# PROBLEM REQUIREMENTS
All of the entries below are to be retyped exactly.

# SUPPLIED MATERIAL
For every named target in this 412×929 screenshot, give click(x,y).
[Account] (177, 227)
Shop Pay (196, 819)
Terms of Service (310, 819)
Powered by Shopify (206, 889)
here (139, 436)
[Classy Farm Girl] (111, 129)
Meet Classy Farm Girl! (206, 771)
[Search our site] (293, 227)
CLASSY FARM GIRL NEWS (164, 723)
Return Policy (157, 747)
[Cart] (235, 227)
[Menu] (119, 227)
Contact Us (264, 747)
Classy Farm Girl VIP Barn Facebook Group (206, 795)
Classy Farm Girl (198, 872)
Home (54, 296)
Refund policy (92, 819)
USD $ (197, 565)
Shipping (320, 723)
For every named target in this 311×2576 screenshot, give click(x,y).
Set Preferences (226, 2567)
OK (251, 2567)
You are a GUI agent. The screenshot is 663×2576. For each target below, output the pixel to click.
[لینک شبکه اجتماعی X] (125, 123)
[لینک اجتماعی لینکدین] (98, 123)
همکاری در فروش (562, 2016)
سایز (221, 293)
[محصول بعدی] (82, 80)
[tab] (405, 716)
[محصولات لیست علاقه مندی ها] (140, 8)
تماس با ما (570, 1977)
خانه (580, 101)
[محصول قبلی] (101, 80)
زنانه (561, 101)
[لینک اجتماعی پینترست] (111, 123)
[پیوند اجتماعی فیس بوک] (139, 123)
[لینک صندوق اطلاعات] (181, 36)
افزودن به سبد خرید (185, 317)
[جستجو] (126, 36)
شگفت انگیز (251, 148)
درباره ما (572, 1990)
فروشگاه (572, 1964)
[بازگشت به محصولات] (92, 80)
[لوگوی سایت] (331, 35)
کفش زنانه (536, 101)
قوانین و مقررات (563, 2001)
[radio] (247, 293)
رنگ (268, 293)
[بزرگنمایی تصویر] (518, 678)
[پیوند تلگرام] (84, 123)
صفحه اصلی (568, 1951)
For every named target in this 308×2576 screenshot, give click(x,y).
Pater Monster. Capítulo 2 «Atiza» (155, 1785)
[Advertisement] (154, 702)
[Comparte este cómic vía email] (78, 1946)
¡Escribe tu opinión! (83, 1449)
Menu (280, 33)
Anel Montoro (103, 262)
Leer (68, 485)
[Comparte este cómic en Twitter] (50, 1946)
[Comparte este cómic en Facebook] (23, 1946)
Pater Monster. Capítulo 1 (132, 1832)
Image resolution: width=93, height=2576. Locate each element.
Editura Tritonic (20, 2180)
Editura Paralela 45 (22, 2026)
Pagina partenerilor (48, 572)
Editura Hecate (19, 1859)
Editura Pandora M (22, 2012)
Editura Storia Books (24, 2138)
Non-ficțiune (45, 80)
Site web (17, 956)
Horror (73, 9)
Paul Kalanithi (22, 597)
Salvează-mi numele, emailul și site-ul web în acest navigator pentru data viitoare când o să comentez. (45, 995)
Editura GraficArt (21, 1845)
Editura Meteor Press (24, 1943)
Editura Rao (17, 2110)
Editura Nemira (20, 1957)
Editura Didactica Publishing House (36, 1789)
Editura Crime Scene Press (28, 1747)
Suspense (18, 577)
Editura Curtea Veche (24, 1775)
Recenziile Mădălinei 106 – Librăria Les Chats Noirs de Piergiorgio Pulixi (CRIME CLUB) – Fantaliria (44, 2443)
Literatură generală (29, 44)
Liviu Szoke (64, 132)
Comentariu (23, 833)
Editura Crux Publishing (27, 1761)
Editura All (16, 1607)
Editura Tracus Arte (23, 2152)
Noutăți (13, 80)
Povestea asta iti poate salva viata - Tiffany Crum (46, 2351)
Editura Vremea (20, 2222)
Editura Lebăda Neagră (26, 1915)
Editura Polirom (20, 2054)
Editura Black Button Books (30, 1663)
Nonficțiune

# SOLUTION FOR THIS EXERCISE
For every named target in this 412×929 screenshot, give click(x,y).
[Account] (177, 227)
Shop Pay (196, 819)
Terms of Service (310, 819)
Powered by Shopify (206, 889)
here (139, 436)
[Classy Farm Girl] (111, 129)
Meet Classy Farm Girl! (206, 771)
[Search our site] (293, 227)
CLASSY FARM GIRL NEWS (164, 723)
Return Policy (157, 747)
[Cart] (235, 227)
[Menu] (119, 227)
Contact Us (264, 747)
Classy Farm Girl VIP Barn Facebook Group (206, 795)
Classy Farm Girl (198, 872)
Home (54, 296)
Refund policy (92, 819)
USD $ (197, 565)
Shipping (320, 723)
For every named target in this 311×2576 screenshot, give click(x,y).
Set Preferences (226, 2567)
OK (251, 2567)
You are a GUI agent. The screenshot is 663×2576. For each target below, output the pixel to click.
[لینک شبکه اجتماعی X] (125, 123)
[لینک اجتماعی لینکدین] (98, 123)
همکاری در فروش (562, 2016)
سایز (221, 293)
[محصول بعدی] (82, 80)
[tab] (405, 716)
[محصولات لیست علاقه مندی ها] (140, 8)
تماس با ما (570, 1977)
خانه (580, 101)
[محصول قبلی] (101, 80)
زنانه (561, 101)
[لینک اجتماعی پینترست] (111, 123)
[پیوند اجتماعی فیس بوک] (139, 123)
[لینک صندوق اطلاعات] (181, 36)
افزودن به سبد خرید (185, 317)
[جستجو] (126, 36)
شگفت انگیز (251, 148)
درباره ما (572, 1990)
فروشگاه (572, 1964)
[بازگشت به محصولات] (92, 80)
[لوگوی سایت] (331, 35)
کفش زنانه (536, 101)
قوانین و مقررات (563, 2001)
[radio] (247, 293)
رنگ (268, 293)
[بزرگنمایی تصویر] (518, 678)
[پیوند تلگرام] (84, 123)
صفحه اصلی (568, 1951)
For every named target in this 308×2576 screenshot, give click(x,y).
Pater Monster. Capítulo 2 «Atiza» (155, 1785)
[Advertisement] (154, 702)
[Comparte este cómic vía email] (78, 1946)
¡Escribe tu opinión! (83, 1449)
Menu (280, 33)
Anel Montoro (103, 262)
Leer (68, 485)
[Comparte este cómic en Twitter] (50, 1946)
[Comparte este cómic en Facebook] (23, 1946)
Pater Monster. Capítulo 1 (132, 1832)
Image resolution: width=93, height=2576. Locate each element.
Editura Tritonic (20, 2180)
Editura Paralela 45 (22, 2026)
Pagina partenerilor (48, 572)
Editura Hecate (19, 1859)
Editura Pandora M (22, 2012)
Editura Storia Books (24, 2138)
Non-ficțiune (45, 80)
Site web (17, 956)
Horror (73, 9)
Paul Kalanithi (22, 597)
Salvează-mi numele, emailul și site-ul web în acest navigator pentru data viitoare când o să comentez. (45, 995)
Editura GraficArt (21, 1845)
Editura Meteor Press (24, 1943)
Editura Rao (17, 2110)
Editura Nemira (20, 1957)
Editura Didactica Publishing House (36, 1789)
Editura Crime Scene Press (28, 1747)
Suspense (18, 577)
Editura Curtea Veche (24, 1775)
Recenziile Mădălinei 106 – Librăria Les Chats Noirs de Piergiorgio Pulixi (CRIME CLUB) – Fantaliria (44, 2443)
Literatură generală (29, 44)
Liviu Szoke (64, 132)
Comentariu (23, 833)
Editura Crux Publishing (27, 1761)
Editura All (16, 1607)
Editura Tracus Arte (23, 2152)
Noutăți (13, 80)
Povestea asta iti poate salva viata - Tiffany Crum (46, 2351)
Editura Vremea (20, 2222)
Editura Lebăda Neagră (26, 1915)
Editura Polirom (20, 2054)
Editura Black Button Books (30, 1663)
Nonficțiune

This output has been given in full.